What you will do: The records that follow need to be output exactly as they are.
..........
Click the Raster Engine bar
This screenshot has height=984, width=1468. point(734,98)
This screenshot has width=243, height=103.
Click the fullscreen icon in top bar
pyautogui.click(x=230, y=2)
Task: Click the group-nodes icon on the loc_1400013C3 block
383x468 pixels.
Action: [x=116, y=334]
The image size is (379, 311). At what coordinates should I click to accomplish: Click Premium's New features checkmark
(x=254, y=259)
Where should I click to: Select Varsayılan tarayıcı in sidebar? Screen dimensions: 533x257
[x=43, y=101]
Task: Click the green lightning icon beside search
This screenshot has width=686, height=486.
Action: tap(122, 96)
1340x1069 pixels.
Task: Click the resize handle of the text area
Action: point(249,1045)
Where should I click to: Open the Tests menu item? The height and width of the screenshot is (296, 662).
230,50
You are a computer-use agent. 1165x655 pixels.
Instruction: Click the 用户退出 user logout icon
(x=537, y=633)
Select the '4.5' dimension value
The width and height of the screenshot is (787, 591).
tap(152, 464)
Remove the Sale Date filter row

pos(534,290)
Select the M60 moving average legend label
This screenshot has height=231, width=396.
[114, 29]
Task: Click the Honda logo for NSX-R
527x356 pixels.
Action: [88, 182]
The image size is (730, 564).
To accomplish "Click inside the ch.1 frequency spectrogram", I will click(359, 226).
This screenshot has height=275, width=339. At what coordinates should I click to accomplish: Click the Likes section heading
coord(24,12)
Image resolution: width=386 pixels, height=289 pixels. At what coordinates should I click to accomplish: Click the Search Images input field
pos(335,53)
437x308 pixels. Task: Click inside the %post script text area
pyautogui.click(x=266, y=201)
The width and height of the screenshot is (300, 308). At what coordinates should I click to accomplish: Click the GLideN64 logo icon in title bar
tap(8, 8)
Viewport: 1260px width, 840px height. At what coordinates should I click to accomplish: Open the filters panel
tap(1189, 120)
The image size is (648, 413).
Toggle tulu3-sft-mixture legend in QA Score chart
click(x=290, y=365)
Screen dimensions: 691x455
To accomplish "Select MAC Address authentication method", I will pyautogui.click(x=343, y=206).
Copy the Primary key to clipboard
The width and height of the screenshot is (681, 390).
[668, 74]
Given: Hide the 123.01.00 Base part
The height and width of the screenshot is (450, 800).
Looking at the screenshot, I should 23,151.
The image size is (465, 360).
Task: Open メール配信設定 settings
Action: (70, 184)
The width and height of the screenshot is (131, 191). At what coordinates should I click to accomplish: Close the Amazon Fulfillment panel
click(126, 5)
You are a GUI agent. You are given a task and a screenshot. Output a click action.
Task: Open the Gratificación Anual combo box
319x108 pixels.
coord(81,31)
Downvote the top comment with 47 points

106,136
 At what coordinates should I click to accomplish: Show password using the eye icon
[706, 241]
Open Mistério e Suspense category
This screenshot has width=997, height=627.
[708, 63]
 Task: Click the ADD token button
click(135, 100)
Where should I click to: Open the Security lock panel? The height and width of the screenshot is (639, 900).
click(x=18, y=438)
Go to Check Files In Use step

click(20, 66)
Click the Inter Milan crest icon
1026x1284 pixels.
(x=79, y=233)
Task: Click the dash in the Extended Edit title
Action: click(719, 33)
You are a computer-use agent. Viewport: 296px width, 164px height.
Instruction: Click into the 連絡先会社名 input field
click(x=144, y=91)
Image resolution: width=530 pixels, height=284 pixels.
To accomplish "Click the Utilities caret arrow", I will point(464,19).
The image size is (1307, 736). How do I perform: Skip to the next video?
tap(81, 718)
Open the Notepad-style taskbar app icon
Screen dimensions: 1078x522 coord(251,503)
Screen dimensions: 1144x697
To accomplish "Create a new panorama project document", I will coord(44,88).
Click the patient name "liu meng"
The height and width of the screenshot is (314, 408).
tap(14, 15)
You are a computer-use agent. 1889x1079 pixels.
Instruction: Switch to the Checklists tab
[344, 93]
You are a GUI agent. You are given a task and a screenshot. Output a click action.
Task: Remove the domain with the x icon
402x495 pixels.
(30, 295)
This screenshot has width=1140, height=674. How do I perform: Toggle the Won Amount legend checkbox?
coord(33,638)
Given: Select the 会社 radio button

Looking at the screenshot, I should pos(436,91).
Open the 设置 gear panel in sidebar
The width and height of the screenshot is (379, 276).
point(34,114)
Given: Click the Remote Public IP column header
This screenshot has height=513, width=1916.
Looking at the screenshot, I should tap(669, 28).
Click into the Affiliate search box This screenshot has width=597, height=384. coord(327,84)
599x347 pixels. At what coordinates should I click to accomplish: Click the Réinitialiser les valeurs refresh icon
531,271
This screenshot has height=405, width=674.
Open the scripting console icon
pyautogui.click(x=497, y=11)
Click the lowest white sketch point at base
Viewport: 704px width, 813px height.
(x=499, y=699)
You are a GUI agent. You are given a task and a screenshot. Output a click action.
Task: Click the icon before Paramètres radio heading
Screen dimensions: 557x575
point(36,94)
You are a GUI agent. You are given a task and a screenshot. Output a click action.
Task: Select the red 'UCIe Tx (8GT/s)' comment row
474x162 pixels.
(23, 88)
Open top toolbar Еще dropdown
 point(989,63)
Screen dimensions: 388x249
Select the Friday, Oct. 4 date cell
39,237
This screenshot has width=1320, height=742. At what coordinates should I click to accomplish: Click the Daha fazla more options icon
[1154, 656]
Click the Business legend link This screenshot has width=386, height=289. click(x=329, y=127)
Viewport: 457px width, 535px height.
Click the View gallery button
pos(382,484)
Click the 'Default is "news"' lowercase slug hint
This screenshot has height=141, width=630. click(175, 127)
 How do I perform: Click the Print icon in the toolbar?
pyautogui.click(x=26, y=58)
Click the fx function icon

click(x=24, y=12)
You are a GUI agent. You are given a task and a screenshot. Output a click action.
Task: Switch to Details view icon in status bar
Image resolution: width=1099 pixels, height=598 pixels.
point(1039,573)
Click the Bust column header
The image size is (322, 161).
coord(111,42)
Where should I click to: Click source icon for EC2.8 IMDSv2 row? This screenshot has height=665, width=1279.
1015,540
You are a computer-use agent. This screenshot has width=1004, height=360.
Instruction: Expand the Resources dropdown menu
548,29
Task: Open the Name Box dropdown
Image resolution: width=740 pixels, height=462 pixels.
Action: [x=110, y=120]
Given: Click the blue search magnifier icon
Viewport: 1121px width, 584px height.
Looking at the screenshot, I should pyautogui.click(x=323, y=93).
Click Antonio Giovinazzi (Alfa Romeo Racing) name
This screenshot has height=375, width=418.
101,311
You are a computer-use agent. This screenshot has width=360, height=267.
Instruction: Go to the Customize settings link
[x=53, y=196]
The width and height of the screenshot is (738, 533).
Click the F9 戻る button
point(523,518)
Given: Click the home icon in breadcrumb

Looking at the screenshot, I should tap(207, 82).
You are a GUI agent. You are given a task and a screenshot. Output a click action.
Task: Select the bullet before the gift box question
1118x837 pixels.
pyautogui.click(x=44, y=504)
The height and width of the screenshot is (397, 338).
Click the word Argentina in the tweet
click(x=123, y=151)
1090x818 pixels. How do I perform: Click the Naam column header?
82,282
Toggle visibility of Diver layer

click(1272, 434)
..........
Result for this task:
Click the Raster Engine bar
This screenshot has height=984, width=1468. point(734,98)
This screenshot has width=243, height=103.
Click the fullscreen icon in top bar
pyautogui.click(x=230, y=2)
Task: Click the group-nodes icon on the loc_1400013C3 block
383x468 pixels.
Action: [x=116, y=334]
The image size is (379, 311). At what coordinates should I click to accomplish: Click Premium's New features checkmark
(x=254, y=259)
Where should I click to: Select Varsayılan tarayıcı in sidebar? Screen dimensions: 533x257
[x=43, y=101]
Task: Click the green lightning icon beside search
This screenshot has width=686, height=486.
Action: tap(122, 96)
1340x1069 pixels.
Task: Click the resize handle of the text area
Action: point(249,1045)
Where should I click to: Open the Tests menu item? The height and width of the screenshot is (296, 662).
230,50
You are a computer-use agent. 1165x655 pixels.
Instruction: Click the 用户退出 user logout icon
(x=537, y=633)
Select the '4.5' dimension value
The width and height of the screenshot is (787, 591).
tap(152, 464)
Remove the Sale Date filter row

pos(534,290)
Select the M60 moving average legend label
This screenshot has height=231, width=396.
[114, 29]
Task: Click the Honda logo for NSX-R
527x356 pixels.
Action: [88, 182]
The image size is (730, 564).
To accomplish "Click inside the ch.1 frequency spectrogram", I will click(359, 226).
This screenshot has height=275, width=339. At what coordinates should I click to accomplish: Click the Likes section heading
coord(24,12)
Image resolution: width=386 pixels, height=289 pixels. At what coordinates should I click to accomplish: Click the Search Images input field
pos(335,53)
437x308 pixels. Task: Click inside the %post script text area
pyautogui.click(x=266, y=201)
The width and height of the screenshot is (300, 308). At what coordinates should I click to accomplish: Click the GLideN64 logo icon in title bar
tap(8, 8)
Viewport: 1260px width, 840px height. At what coordinates should I click to accomplish: Open the filters panel
tap(1189, 120)
The image size is (648, 413).
Toggle tulu3-sft-mixture legend in QA Score chart
click(x=290, y=365)
Screen dimensions: 691x455
To accomplish "Select MAC Address authentication method", I will pyautogui.click(x=343, y=206).
Copy the Primary key to clipboard
The width and height of the screenshot is (681, 390).
[668, 74]
Given: Hide the 123.01.00 Base part
The height and width of the screenshot is (450, 800).
Looking at the screenshot, I should 23,151.
The image size is (465, 360).
Task: Open メール配信設定 settings
Action: (70, 184)
The width and height of the screenshot is (131, 191). At what coordinates should I click to accomplish: Close the Amazon Fulfillment panel
click(126, 5)
You are a GUI agent. You are given a task and a screenshot. Output a click action.
Task: Open the Gratificación Anual combo box
319x108 pixels.
coord(81,31)
Downvote the top comment with 47 points

106,136
 At what coordinates should I click to accomplish: Show password using the eye icon
[706, 241]
Open Mistério e Suspense category
This screenshot has width=997, height=627.
[708, 63]
 Task: Click the ADD token button
click(135, 100)
Where should I click to: Open the Security lock panel? The height and width of the screenshot is (639, 900).
click(x=18, y=438)
Go to Check Files In Use step

click(20, 66)
Click the Inter Milan crest icon
1026x1284 pixels.
(x=79, y=233)
Task: Click the dash in the Extended Edit title
Action: click(719, 33)
You are a computer-use agent. Viewport: 296px width, 164px height.
Instruction: Click into the 連絡先会社名 input field
click(x=144, y=91)
Image resolution: width=530 pixels, height=284 pixels.
To accomplish "Click the Utilities caret arrow", I will point(464,19).
The image size is (1307, 736). How do I perform: Skip to the next video?
tap(81, 718)
Open the Notepad-style taskbar app icon
Screen dimensions: 1078x522 coord(251,503)
Screen dimensions: 1144x697
To accomplish "Create a new panorama project document", I will coord(44,88).
Click the patient name "liu meng"
The height and width of the screenshot is (314, 408).
tap(14, 15)
You are a computer-use agent. 1889x1079 pixels.
Instruction: Switch to the Checklists tab
[344, 93]
You are a GUI agent. You are given a task and a screenshot. Output a click action.
Task: Remove the domain with the x icon
402x495 pixels.
(30, 295)
This screenshot has width=1140, height=674. How do I perform: Toggle the Won Amount legend checkbox?
coord(33,638)
Given: Select the 会社 radio button

Looking at the screenshot, I should pos(436,91).
Open the 设置 gear panel in sidebar
The width and height of the screenshot is (379, 276).
point(34,114)
Given: Click the Remote Public IP column header
This screenshot has height=513, width=1916.
Looking at the screenshot, I should tap(669, 28).
Click into the Affiliate search box This screenshot has width=597, height=384. coord(327,84)
599x347 pixels. At what coordinates should I click to accomplish: Click the Réinitialiser les valeurs refresh icon
531,271
This screenshot has height=405, width=674.
Open the scripting console icon
pyautogui.click(x=497, y=11)
Click the lowest white sketch point at base
Viewport: 704px width, 813px height.
(x=499, y=699)
You are a GUI agent. You are given a task and a screenshot. Output a click action.
Task: Click the icon before Paramètres radio heading
Screen dimensions: 557x575
point(36,94)
You are a GUI agent. You are given a task and a screenshot. Output a click action.
Task: Select the red 'UCIe Tx (8GT/s)' comment row
474x162 pixels.
(23, 88)
Open top toolbar Еще dropdown
 point(989,63)
Screen dimensions: 388x249
Select the Friday, Oct. 4 date cell
39,237
This screenshot has width=1320, height=742. At what coordinates should I click to accomplish: Click the Daha fazla more options icon
[1154, 656]
Click the Business legend link This screenshot has width=386, height=289. click(x=329, y=127)
Viewport: 457px width, 535px height.
Click the View gallery button
pos(382,484)
Click the 'Default is "news"' lowercase slug hint
This screenshot has height=141, width=630. click(175, 127)
 How do I perform: Click the Print icon in the toolbar?
pyautogui.click(x=26, y=58)
Click the fx function icon

click(x=24, y=12)
You are a GUI agent. You are given a task and a screenshot. Output a click action.
Task: Switch to Details view icon in status bar
Image resolution: width=1099 pixels, height=598 pixels.
point(1039,573)
Click the Bust column header
The image size is (322, 161).
coord(111,42)
Where should I click to: Click source icon for EC2.8 IMDSv2 row? This screenshot has height=665, width=1279.
1015,540
You are a computer-use agent. This screenshot has width=1004, height=360.
Instruction: Expand the Resources dropdown menu
548,29
Task: Open the Name Box dropdown
Image resolution: width=740 pixels, height=462 pixels.
Action: [x=110, y=120]
Given: Click the blue search magnifier icon
Viewport: 1121px width, 584px height.
Looking at the screenshot, I should pyautogui.click(x=323, y=93).
Click Antonio Giovinazzi (Alfa Romeo Racing) name
This screenshot has height=375, width=418.
101,311
You are a computer-use agent. This screenshot has width=360, height=267.
Instruction: Go to the Customize settings link
[x=53, y=196]
The width and height of the screenshot is (738, 533).
Click the F9 戻る button
point(523,518)
Given: Click the home icon in breadcrumb

Looking at the screenshot, I should tap(207, 82).
You are a GUI agent. You are given a task and a screenshot. Output a click action.
Task: Select the bullet before the gift box question
1118x837 pixels.
pyautogui.click(x=44, y=504)
The height and width of the screenshot is (397, 338).
Click the word Argentina in the tweet
click(x=123, y=151)
1090x818 pixels. How do I perform: Click the Naam column header?
82,282
Toggle visibility of Diver layer

click(1272, 434)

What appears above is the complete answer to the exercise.